-- Start EXCERPT PROVIDED --
A TOY ELECTRIC VEHICLE PROVIDED WITH A SAFETY CONTROLLER Conventional toy electric cars for carrying children are not provided with any controller which can externally control the car. Therefore, the entire control of the electric car is performed by the child. As a result, in case the child wrongly operates the car to make the car hit a wall, the car will become unable to advance or back up. At this time, if the child does not reverse the car, the drive motor of the electric car will not rotate under power and this will result in damage to the drive motor.

Moreover, if the car collides with furniture, an article placed on the furniture might drop and injure the child.

Furthermore, the child may carelessly drive the car toward a flight of stairs and fall downstairs and get hurt.

Therefore, a need arises for a safety controller on the electric car.

It is therefore an object of this invention to provide a toy electric car or other toy vehicle with a safety controller located between the battery and drive motor of the car or other toy vehicle to co-operate with a remote transmitter and a sensing receiver for controlling the direction of the motion.

The invention provides an electrically driven toy vehicle for carrying a child, comprising an electrically actuated reversing switch arranged to control a drive motor which drives the toy vehicle, the direction of motion of the toy vehicle being reversible by actuating said reversing switch, and a remote control which is arranged to transmit a signal which actuates said reversing switch and reverses the direction of motion of the toy vehicle.

In one embodiment, the present invention includes a motor capable of rotating forward and reversely to drive a sector gear to swing clockwise or counter clockwise to actuate a two-state switch. Because the power source of the drive motor is also connected with the two-state switch, the direction of rotation of the drive motor can be also controlled externally so that in case the child drives the car towards a dangerous areas, an adult can use the remote transmitter to control the moving direction of the car to prevent the child from getting hurt.

The present invention can be best understood by way of example only through the following description and accompanying drawings of a preferred embodiment wherein: Fig. 1 is a perspective view of a toy electric car provided with the safety controller of this invention; Fig. 2 is a perspective exploded view of the safety controller of this invention; Fig. 3 is a perspective exploded view of the screw gear set thereof; Fig. 4 is a sectional view of the screw gear set; Fig. 5 and 6 shows the operation of this invention; Fig. 7 shows the connection between the safety controller of the present invention and the transmitter and receiver and the control circuitory of the car, and Fig. 8 shows the application of this invention.
-- End EXCERPT PROVIDED --
OBJECTIVE 1: According to the safety controller excerpt, where is the safety controller located on the vehicle?
OBJECTIVE 2: List every kind of damage or injury that the safety controller excerpt says can happen when the child has full control of the car.
OBJECTIVE 3: Rewrite more briefly the paragraph of the safety controller excerpt that begins "In one embodiment," keeping its main facts.
-- Start RECORD EXTRACTS --
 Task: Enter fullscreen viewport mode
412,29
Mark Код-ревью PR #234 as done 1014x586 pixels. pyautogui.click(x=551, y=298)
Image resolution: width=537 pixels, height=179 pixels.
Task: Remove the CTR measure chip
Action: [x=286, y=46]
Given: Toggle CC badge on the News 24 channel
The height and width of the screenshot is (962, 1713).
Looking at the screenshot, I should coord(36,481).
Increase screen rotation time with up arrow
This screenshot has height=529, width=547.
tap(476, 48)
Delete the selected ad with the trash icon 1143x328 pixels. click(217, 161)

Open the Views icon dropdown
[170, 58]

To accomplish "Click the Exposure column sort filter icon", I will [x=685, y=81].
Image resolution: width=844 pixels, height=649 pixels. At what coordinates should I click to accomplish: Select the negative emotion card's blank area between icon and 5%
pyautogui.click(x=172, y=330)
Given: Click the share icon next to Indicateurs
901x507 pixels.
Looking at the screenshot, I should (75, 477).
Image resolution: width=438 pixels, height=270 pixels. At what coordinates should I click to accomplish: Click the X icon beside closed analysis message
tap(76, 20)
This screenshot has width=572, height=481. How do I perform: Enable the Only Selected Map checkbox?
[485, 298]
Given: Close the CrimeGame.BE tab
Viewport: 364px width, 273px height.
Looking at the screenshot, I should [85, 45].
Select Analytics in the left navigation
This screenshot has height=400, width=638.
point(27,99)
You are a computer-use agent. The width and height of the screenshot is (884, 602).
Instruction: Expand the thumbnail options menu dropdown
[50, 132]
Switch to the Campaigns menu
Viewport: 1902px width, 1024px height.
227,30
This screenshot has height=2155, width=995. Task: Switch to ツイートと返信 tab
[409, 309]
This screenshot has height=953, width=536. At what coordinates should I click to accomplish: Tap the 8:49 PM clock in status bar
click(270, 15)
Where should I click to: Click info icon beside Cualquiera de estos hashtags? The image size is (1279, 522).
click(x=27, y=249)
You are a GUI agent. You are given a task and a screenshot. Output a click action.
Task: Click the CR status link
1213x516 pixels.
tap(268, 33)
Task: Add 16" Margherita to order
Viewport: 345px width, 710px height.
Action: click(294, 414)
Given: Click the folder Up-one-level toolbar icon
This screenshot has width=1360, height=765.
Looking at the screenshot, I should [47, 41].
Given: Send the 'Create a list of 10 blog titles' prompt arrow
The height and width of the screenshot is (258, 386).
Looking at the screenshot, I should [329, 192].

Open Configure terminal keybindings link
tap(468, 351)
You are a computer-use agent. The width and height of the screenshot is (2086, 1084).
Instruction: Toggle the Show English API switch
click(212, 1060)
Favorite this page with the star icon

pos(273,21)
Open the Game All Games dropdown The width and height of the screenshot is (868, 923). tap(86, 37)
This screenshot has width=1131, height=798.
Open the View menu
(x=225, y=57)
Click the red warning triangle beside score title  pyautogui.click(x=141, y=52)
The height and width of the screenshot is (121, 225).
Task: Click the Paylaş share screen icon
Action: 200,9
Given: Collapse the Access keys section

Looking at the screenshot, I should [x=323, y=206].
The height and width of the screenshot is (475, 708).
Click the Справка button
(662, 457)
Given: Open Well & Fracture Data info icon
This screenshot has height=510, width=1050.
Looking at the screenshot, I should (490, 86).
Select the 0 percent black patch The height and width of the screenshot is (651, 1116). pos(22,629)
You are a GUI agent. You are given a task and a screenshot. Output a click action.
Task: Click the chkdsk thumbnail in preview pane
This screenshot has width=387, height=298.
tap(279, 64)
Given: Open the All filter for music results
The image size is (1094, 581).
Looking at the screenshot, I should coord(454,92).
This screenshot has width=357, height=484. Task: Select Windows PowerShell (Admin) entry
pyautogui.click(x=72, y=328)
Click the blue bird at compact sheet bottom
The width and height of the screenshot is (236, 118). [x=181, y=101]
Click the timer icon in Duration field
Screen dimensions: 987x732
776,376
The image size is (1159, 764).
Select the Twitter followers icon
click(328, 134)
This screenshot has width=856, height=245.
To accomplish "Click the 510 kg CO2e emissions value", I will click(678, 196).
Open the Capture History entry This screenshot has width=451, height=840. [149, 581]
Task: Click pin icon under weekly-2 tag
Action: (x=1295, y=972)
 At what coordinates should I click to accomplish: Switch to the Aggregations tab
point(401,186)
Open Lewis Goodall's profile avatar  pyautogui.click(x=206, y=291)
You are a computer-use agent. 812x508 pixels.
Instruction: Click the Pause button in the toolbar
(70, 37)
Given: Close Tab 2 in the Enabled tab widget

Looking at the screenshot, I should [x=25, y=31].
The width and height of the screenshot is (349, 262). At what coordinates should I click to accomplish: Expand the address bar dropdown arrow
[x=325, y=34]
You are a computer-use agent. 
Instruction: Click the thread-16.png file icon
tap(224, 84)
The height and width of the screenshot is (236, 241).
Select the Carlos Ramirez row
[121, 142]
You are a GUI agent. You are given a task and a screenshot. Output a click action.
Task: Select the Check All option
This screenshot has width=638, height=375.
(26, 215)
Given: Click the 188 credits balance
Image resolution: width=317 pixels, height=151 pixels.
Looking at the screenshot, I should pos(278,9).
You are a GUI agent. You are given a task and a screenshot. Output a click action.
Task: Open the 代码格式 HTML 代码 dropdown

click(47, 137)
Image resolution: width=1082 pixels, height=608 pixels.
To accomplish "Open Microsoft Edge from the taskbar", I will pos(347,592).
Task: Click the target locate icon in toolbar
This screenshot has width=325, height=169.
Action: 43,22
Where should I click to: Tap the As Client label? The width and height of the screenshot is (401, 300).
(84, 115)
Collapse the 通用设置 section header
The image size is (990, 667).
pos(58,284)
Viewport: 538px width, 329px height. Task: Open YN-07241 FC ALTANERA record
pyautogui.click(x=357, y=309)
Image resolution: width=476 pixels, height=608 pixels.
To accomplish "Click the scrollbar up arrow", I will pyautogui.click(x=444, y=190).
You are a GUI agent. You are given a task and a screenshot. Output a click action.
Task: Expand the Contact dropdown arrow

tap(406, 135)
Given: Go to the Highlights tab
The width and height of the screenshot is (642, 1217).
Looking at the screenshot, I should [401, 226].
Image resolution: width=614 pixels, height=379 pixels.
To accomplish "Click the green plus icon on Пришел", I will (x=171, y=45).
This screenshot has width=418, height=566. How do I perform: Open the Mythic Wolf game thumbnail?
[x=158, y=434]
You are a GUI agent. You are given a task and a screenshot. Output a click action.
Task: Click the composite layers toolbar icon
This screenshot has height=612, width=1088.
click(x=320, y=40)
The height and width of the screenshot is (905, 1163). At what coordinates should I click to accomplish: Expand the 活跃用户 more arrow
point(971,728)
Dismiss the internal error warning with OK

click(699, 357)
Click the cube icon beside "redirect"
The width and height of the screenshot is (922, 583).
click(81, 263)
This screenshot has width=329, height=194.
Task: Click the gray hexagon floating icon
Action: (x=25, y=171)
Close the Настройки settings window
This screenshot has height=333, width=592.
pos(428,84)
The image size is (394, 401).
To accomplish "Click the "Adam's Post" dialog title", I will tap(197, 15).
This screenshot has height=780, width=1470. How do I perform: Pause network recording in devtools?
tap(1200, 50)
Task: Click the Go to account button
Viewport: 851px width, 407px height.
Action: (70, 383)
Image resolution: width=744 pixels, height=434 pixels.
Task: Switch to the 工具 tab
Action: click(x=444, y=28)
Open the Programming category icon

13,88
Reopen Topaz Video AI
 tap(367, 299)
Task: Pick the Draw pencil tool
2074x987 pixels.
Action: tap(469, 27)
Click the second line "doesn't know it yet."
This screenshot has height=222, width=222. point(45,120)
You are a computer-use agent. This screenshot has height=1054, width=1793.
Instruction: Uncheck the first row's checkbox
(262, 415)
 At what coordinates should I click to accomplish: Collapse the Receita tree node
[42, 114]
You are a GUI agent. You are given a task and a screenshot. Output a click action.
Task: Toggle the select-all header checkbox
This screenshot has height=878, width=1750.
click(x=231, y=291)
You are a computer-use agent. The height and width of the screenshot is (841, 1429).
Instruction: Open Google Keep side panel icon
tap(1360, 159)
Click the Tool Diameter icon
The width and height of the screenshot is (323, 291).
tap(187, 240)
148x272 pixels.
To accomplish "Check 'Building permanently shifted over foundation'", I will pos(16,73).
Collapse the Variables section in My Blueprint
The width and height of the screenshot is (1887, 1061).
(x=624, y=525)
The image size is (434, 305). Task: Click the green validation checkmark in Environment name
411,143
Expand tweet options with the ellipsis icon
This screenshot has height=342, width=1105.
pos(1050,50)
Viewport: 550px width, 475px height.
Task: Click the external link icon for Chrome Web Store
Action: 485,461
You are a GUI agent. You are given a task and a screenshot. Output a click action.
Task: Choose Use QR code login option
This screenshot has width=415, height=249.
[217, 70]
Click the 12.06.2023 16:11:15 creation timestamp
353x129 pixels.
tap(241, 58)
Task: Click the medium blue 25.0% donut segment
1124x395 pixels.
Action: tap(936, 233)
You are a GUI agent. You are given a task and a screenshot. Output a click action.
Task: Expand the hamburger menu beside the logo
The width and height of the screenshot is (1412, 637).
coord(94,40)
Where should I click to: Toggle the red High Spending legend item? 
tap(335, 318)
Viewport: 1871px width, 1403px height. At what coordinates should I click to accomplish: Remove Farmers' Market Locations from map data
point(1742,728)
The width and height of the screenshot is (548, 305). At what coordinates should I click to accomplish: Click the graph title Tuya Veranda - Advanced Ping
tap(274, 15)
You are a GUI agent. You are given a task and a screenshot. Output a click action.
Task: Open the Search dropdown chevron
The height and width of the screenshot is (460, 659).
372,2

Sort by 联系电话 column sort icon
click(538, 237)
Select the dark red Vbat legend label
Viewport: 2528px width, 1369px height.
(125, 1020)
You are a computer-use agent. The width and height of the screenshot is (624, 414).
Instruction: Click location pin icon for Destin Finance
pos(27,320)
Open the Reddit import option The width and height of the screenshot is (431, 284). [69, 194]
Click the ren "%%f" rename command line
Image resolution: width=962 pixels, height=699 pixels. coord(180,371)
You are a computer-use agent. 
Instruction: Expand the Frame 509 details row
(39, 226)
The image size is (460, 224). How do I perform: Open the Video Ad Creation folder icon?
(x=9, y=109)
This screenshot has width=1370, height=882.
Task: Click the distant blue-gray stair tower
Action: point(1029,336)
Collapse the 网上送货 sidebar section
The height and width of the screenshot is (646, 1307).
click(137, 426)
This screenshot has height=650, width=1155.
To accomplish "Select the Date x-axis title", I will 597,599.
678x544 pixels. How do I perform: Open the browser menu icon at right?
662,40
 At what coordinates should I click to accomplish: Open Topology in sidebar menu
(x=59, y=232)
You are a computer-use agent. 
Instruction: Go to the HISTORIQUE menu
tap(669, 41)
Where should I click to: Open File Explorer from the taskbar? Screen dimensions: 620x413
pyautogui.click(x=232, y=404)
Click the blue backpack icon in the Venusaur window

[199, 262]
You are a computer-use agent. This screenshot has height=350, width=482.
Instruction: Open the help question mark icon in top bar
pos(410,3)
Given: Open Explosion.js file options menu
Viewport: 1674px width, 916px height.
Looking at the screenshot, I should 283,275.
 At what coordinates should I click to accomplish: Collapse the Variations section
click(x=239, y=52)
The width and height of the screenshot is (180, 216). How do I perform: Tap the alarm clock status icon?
-- End RECORD EXTRACTS --
CORRECT RESPONSE 1: Between the battery and the drive motor of the car or other toy vehicle.

CORRECT RESPONSE 2:
- Damage to the drive motor, when the car hits a wall and the child does not reverse it
- Injury to the child from an article dropping off furniture the car collides with
- The child falling downstairs and getting hurt after driving toward a flight of stairs

CORRECT RESPONSE 3: In one embodiment, a motor that rotates forward and in reverse swings a sector gear clockwise or counterclockwise to actuate a two-state switch. The drive motor's power source is also connected to this switch, so the drive motor's direction can be controlled externally. An adult can then use the remote transmitter to steer the car away from dangerous areas and keep the child from getting hurt.